ND-Gespräch mit Hauptkommissar Dieter Gaasenbeek / Unter den Polizisten ist die Verunsicherung groß

Der Einsatz der Polizei der Messestadt wird von verschiedenen Seiten kritisiert. Man habe sich zu ungenügend auf solche Situationen vorbereitet, heißt es allenthalben. Es sei auch nicht das erste Mal, daß bei solchen Auseinandersetzungen die Dienstwaffe eingesetzt werden mußte. Darüber und über weitere Hintergründe der Krawalle vom Sonnabend sprach unser Korrespondent Manfred Jäger mit Hauptkommissar Dieter Gaasenbeek, Pressedezernent der Leipziger Polizei.

Wie haben Sie den Tag erlebt?
Gaasenbeek:
Ich war zu diesem Zeitpunkt hier in der Leitstelle. Was sich hier abgespielt hat, ist unbeschreiblich. Bis 19 Uhr hatten wir 208 Notrufe. Verständlich ist, daß nicht jeder gleich Hilfe bekam. Wir mußten gar ein Unterstützungsersuchen zum Transport von Blutkonserven ablehnen.

Daraus ist ersichtlich, daß die Polizei zu wenige Kräfte im Einsatz hatte, um den Hooligans beizukommen?

IHRE AUFGABE
Führen Sie jedes Wort des Lesetextes auf, das den Buchstaben ß enthält, und zwar jedes nur einmal, geordnet nach seinem ersten Vorkommen. Die Einträge haben mit dem Lesetext nichts zu tun.

ENTNOMMENE EINTRÄGE
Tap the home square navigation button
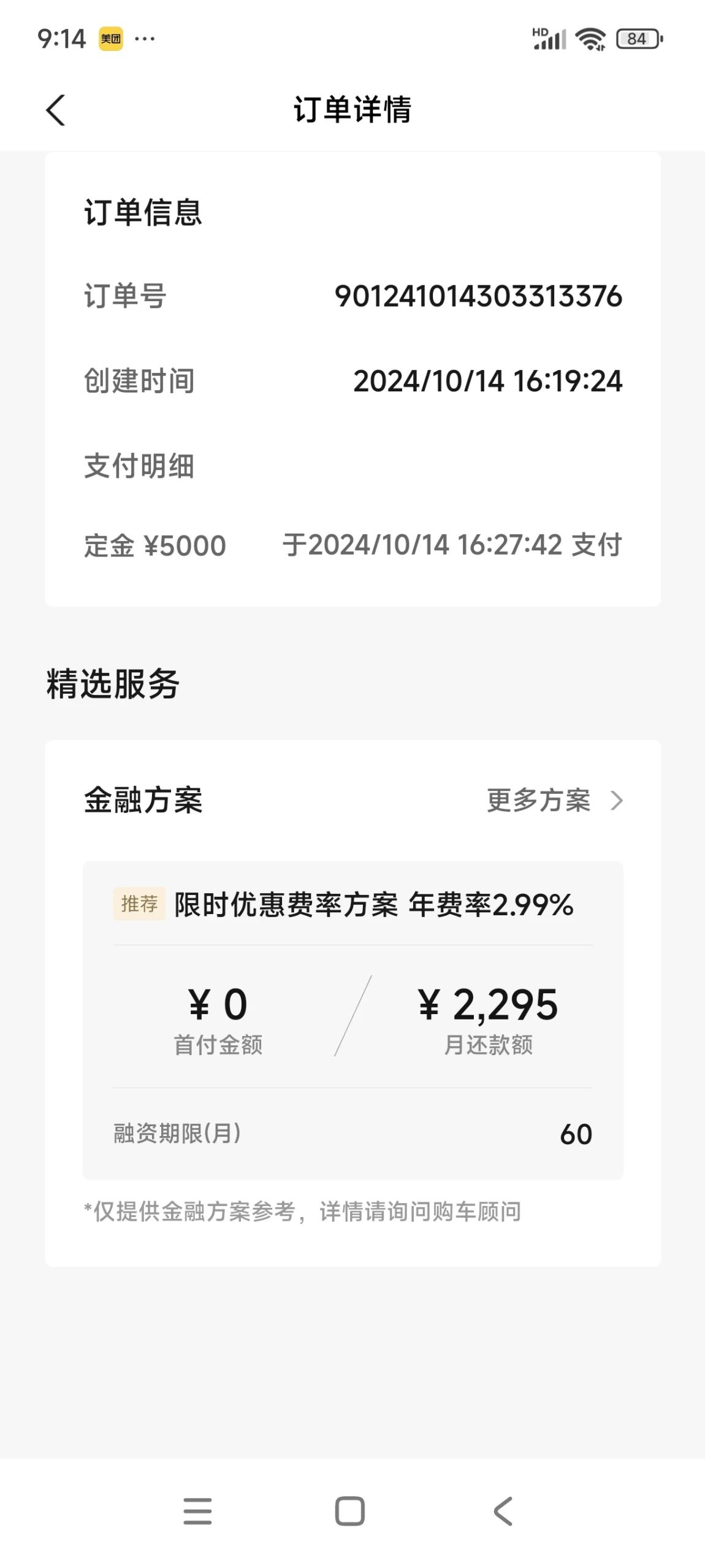This screenshot has height=1568, width=705. point(350,1511)
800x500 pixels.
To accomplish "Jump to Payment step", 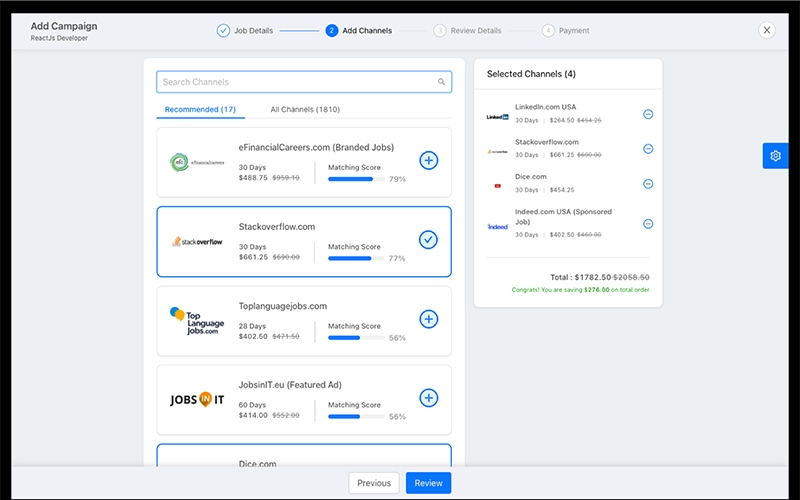I will click(566, 30).
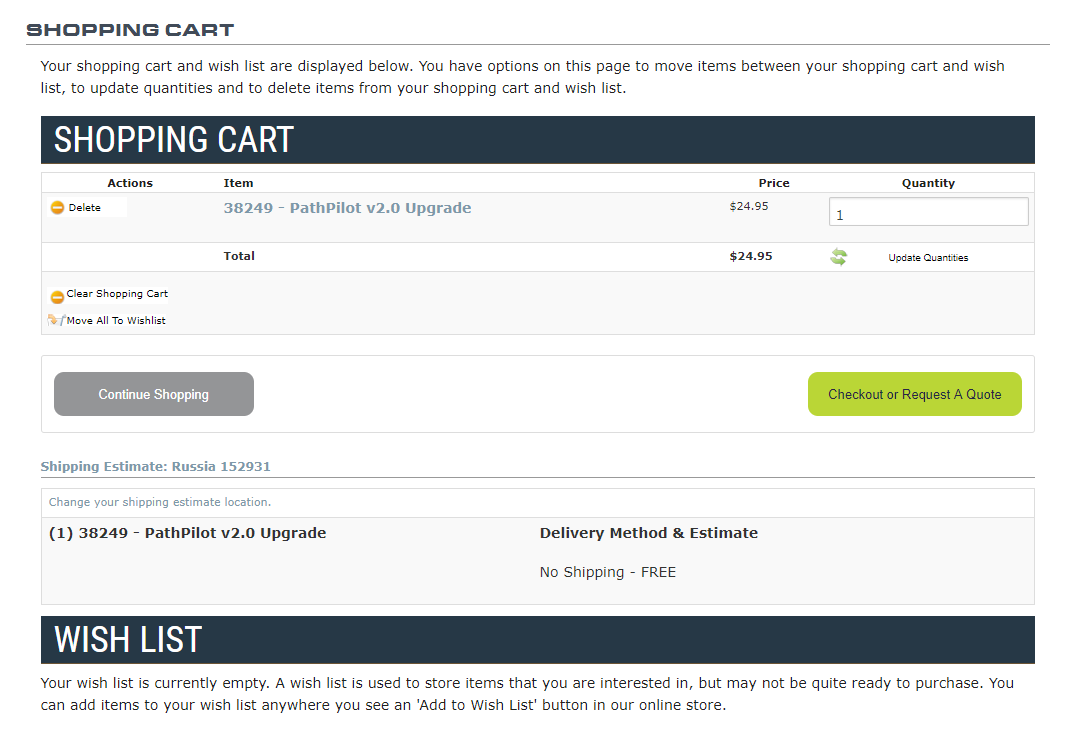Select the Clear Shopping Cart text link
Screen dimensions: 1076x748
click(x=117, y=294)
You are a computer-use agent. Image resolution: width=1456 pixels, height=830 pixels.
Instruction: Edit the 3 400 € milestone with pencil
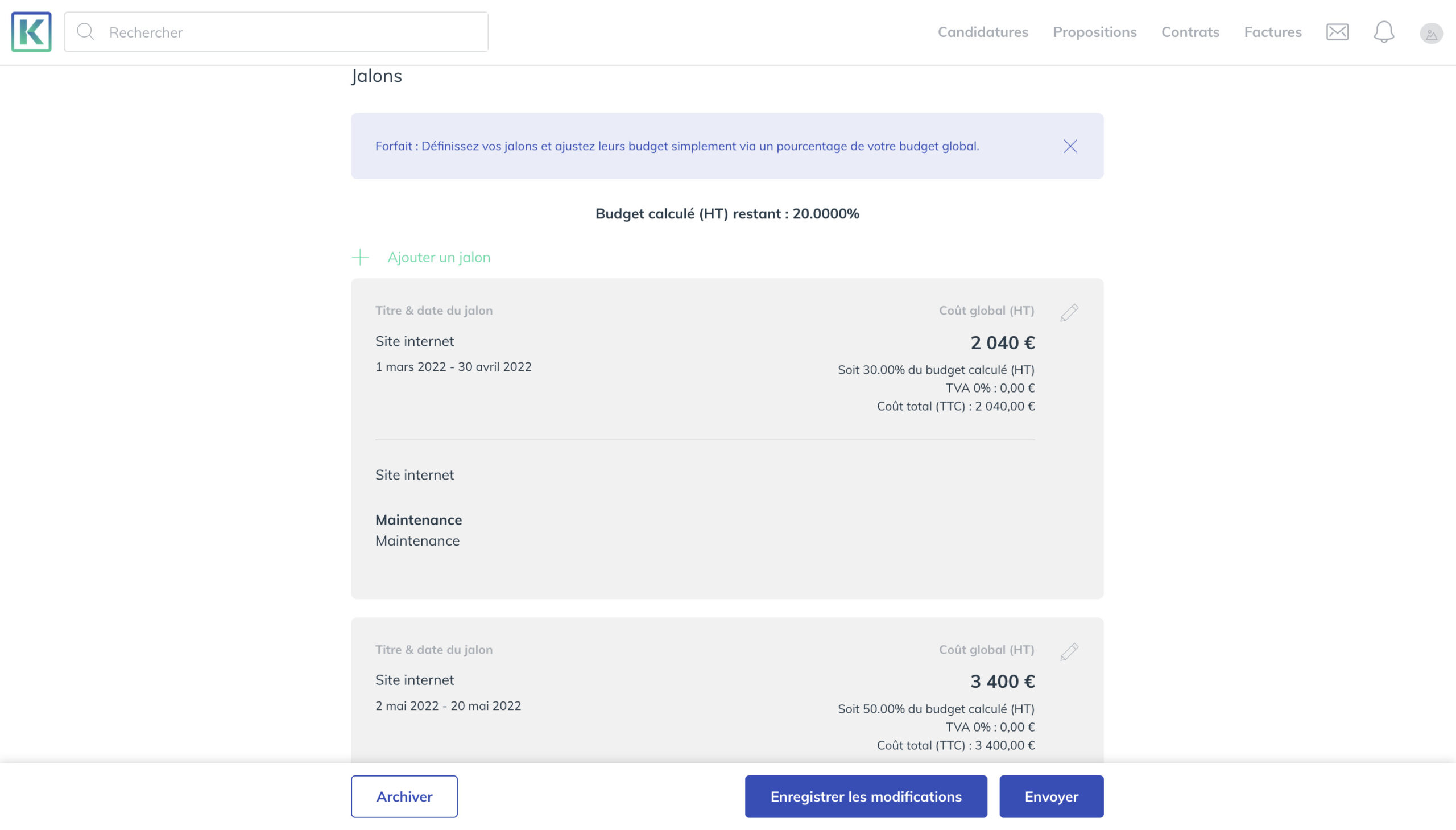(1069, 651)
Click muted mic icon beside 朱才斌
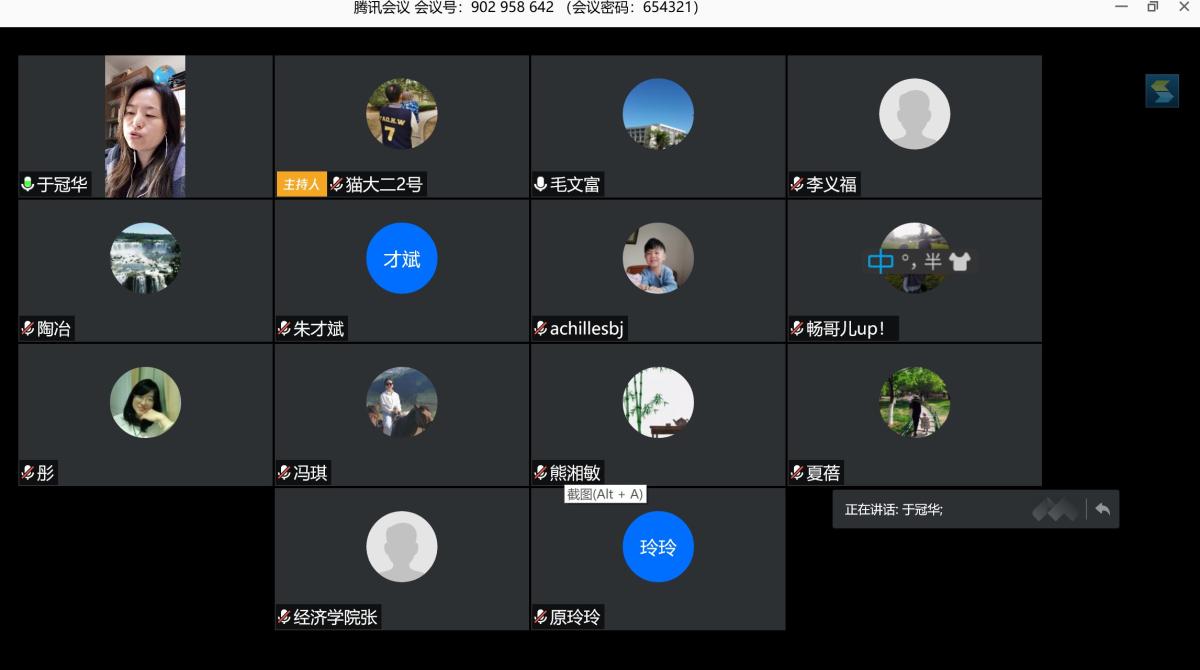 click(x=284, y=329)
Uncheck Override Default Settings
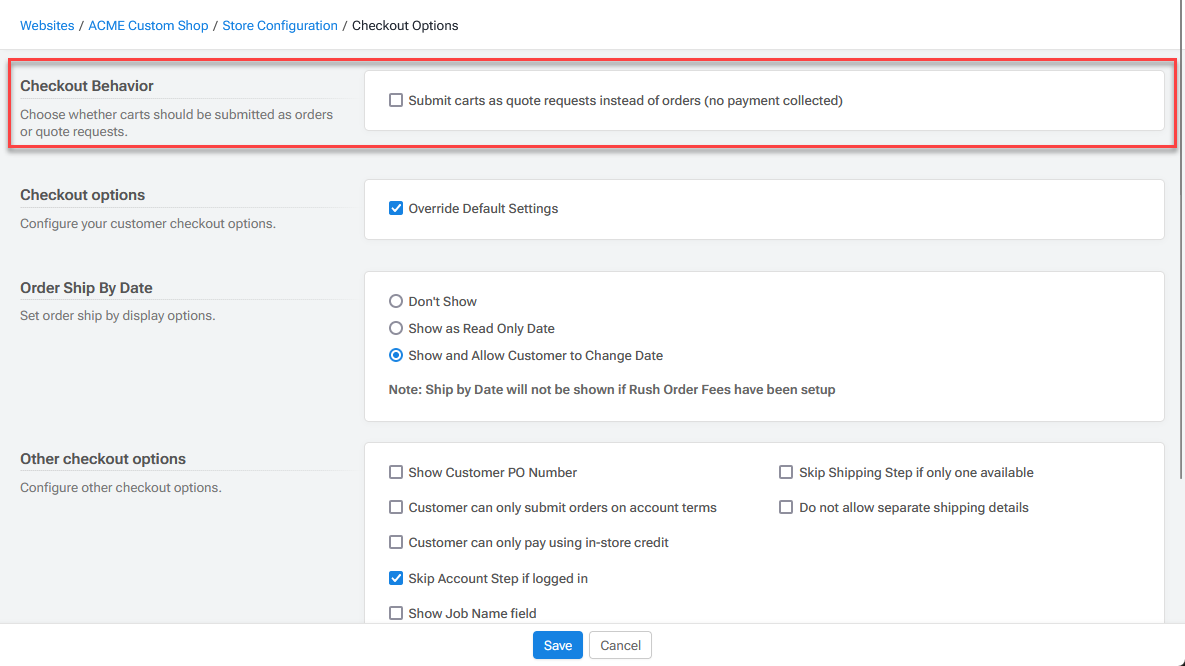The image size is (1185, 666). 396,208
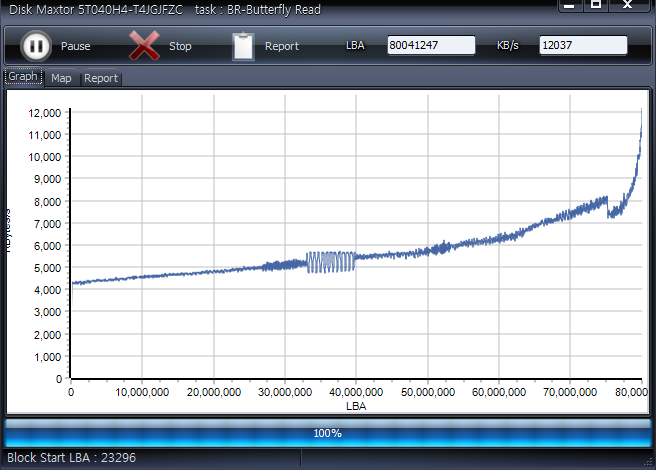The image size is (656, 470).
Task: Minimize the disk test window
Action: pos(569,6)
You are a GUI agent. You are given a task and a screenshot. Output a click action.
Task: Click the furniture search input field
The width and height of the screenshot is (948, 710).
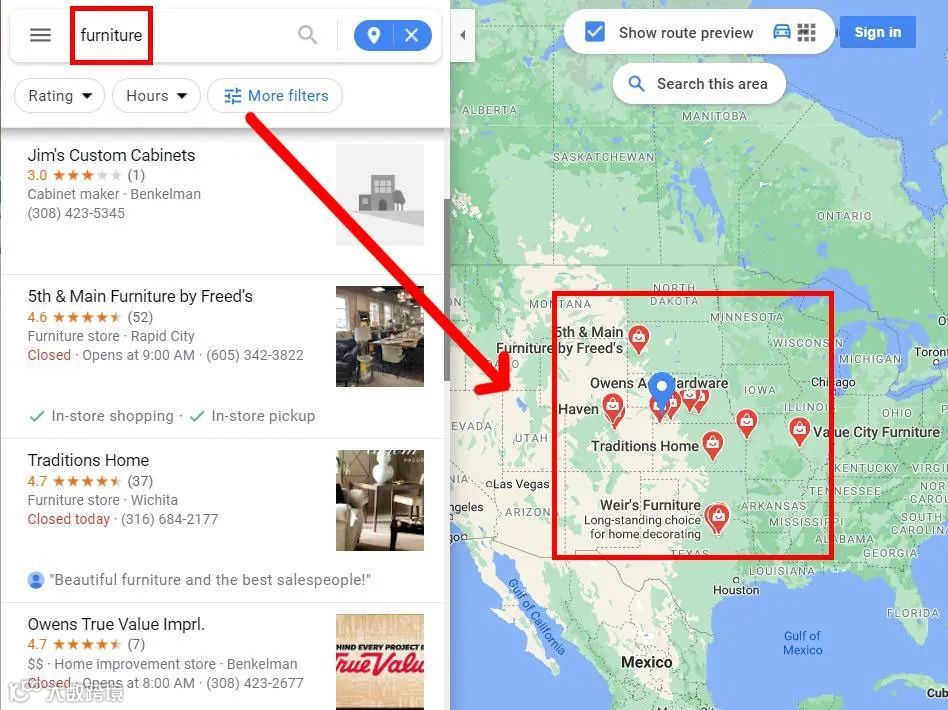[183, 35]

BEARBEITETE AUFGABE
groß, heißt, daß, mußte, mußten